Begin
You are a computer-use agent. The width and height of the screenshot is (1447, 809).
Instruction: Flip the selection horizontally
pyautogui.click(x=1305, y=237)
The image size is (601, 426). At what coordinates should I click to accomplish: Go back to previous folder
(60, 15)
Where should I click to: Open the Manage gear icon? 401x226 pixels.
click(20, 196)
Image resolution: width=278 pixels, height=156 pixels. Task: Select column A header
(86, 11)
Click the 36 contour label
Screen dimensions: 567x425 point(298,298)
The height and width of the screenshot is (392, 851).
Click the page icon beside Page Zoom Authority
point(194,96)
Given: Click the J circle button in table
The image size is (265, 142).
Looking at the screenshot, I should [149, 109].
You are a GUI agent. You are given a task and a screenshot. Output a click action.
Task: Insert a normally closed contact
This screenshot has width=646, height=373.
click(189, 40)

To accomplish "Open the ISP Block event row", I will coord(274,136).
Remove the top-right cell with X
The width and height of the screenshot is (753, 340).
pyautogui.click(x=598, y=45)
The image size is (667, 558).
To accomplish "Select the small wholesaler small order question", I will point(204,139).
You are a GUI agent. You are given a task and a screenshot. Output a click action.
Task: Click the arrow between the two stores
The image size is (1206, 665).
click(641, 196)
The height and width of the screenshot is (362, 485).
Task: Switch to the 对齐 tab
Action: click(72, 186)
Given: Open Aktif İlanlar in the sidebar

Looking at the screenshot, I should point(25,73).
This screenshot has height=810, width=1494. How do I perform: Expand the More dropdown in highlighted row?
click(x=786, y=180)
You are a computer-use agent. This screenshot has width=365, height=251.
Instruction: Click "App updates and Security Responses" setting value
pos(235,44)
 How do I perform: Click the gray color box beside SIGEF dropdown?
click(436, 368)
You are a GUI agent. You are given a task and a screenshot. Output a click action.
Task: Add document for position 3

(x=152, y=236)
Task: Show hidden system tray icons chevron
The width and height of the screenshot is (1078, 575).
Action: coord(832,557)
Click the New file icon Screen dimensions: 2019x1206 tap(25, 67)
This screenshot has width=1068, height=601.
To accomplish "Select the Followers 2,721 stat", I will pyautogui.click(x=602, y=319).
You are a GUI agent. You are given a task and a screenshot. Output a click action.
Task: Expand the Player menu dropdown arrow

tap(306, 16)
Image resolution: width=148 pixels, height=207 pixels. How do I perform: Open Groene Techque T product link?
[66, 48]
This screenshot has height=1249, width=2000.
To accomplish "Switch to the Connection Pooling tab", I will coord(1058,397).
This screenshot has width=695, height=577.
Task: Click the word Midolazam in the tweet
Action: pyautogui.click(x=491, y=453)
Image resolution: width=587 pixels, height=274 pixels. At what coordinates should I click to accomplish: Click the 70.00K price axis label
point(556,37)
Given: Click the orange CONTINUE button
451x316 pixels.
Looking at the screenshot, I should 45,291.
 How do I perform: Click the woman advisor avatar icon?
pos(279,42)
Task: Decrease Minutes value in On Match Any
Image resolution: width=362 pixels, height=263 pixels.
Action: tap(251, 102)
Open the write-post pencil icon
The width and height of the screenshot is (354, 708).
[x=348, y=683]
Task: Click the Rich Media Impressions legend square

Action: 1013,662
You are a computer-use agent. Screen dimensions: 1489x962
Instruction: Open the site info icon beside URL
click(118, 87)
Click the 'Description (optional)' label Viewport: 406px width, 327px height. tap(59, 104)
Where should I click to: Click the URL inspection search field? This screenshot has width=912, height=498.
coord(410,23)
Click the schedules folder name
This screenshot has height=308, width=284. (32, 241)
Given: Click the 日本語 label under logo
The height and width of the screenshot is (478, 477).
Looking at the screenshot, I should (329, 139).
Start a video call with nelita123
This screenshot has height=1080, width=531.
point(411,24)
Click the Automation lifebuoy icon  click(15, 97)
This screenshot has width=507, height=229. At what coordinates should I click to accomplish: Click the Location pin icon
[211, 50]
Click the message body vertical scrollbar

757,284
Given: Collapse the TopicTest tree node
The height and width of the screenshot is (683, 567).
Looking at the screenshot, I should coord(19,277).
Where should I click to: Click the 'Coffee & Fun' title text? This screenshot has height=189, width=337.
End
[What needs to be done]: How many lines of the listing above contain the string "folder"? Reply with the number alone.

[Result of the exercise]: 2